### [Set task 1]
Reproduce the shift-and-add proposal text from "6. Even Motorola" to "what about CA?".
### [Set task 2]
In the shift-and-add proposal, why is `shaddw` often more useful than `shadduw`?

### [Supplied text]
Power ISA is missing LD/ST Indexed with shift, which is present in both ARM
and x86.  Adding more LD/ST is thirty eight instructions, a compromise is to
add shift-and-add.  Replaces a pair of explicit instructions in hot-loops.

**Notes and Observations**:

1. `shadd` and `shadduw` operate on unsigned integers.
2. `shadduw` is intended for performing address offsets,
    as the second operand is constrained to lower 32-bits
    and zero-extended.
3. All three are 2-in 1-out instructions.
4. shift-add operations are present in both x86 and aarch64,
    since they are useful for both general arithmetic and for
    computing addresses even when not immediately followed
    with a load/store.
5. `shaddw` is often more useful than `shadduw` because C/C++ programmers like
    to use `int` for array indexing. for additional details see
    <https://bugs.libre-soc.org/show_bug.cgi?id=996>.
6. Even Motorola 68000 has LD/ST-Indexed-Shifted <https://tack.sourceforge.net/olddocs/m68020.html#2.2.2.%20Extra%20MC68020%20addressing%20modes>
7.  should average-add also be included? what about CA?

**Changes**

Add the following entries to:

* the Appendices of Book I
* Instructions of Book I added to Section 3.3.14.2

----------------

\newpage{}

# Table of LD/ST-Indexed-Shift

The following demonstrates the alternative instructions that could
be considered to be added. They are all 9-bit XO:

* 12 Load Indexed Shifted (with Update)
* 3 Load Indexed Shifted Byte-reverse
* 8 Store Indexed Shifted (with Update)
* 3 Store Indexed Shifted Byte-reverse
* 6 Floating-Point Load Indexed Shifted (with Update)
* 6 Floating-Point Store Indexed Shifted (with Update)

### [Supplied data]
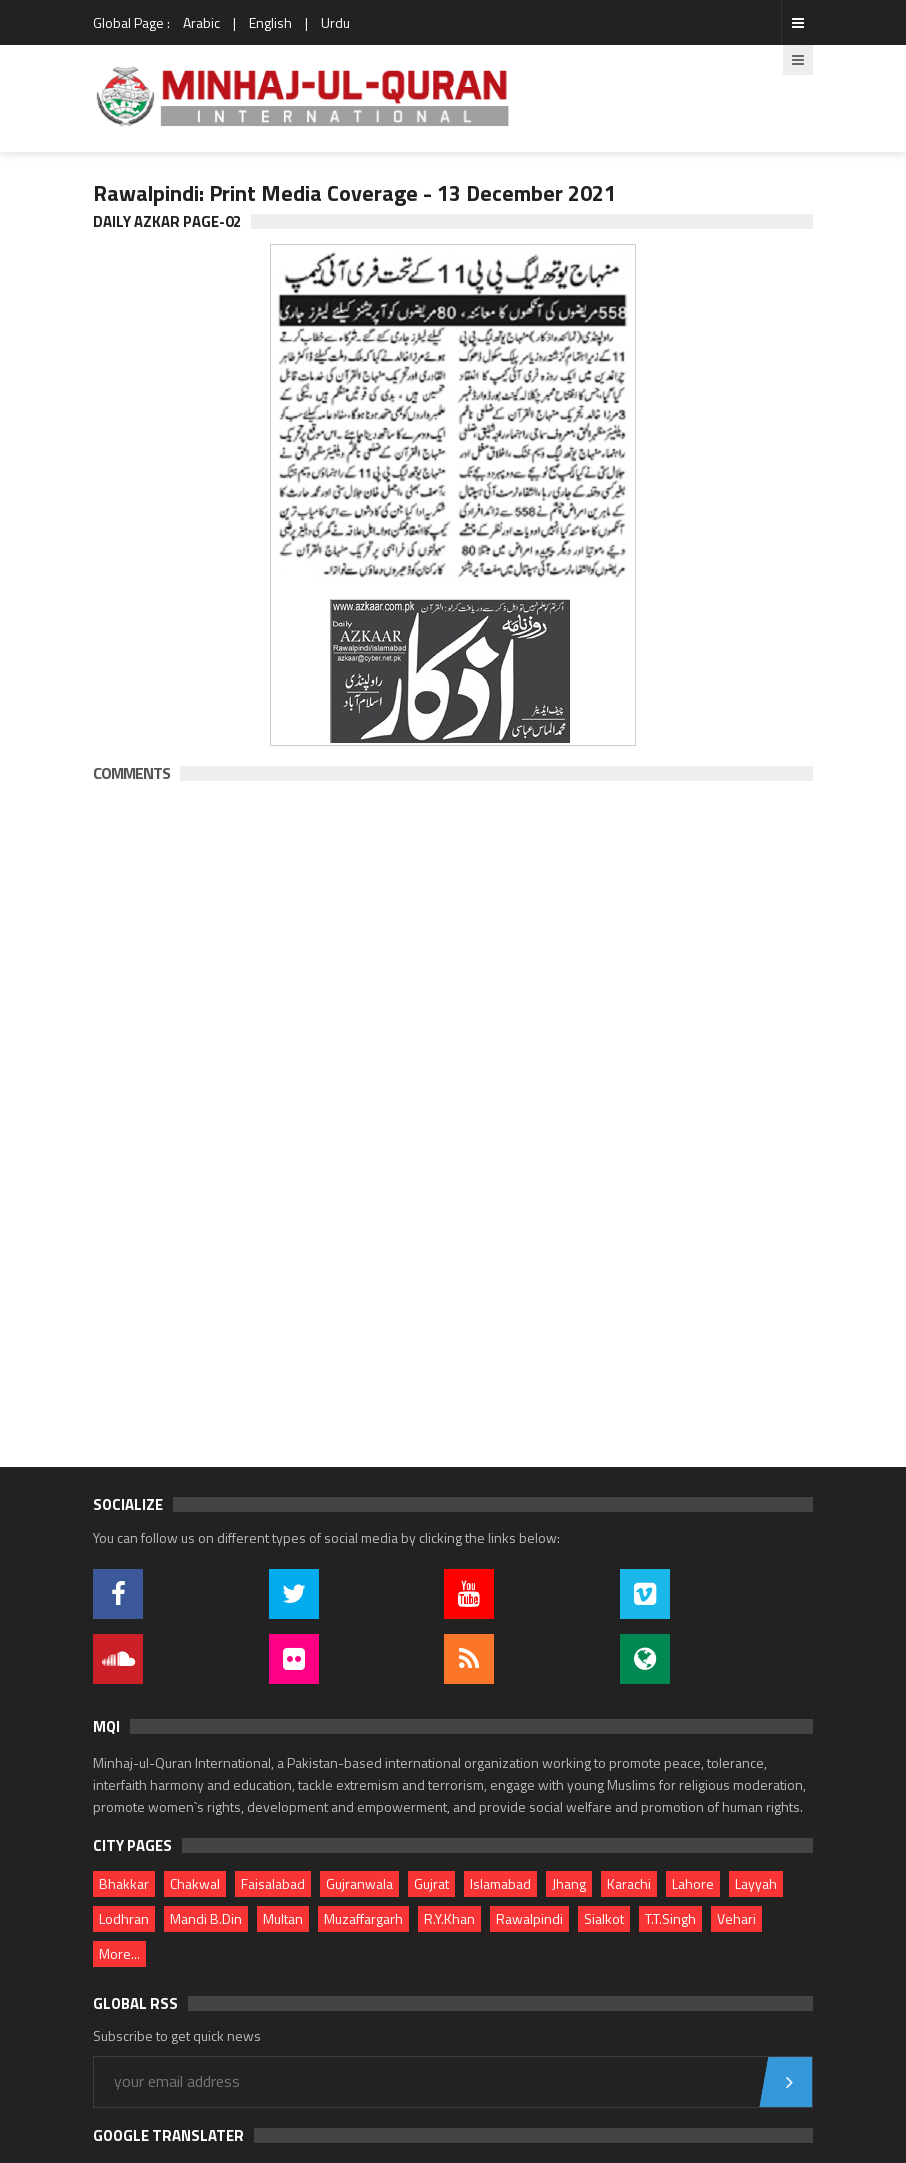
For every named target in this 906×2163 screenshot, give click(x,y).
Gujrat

### [Written reply 1]
6. Even Motorola 68000 has LD/ST-Indexed-Shifted <https://tack.sourceforge.net/olddocs/m68020.html#2.2.2.%20Extra%20MC68020%20addressing%20modes>
7.  should average-add also be included? what about CA?

### [Written reply 2]
C/C++ programmers like to use `int` for array indexing.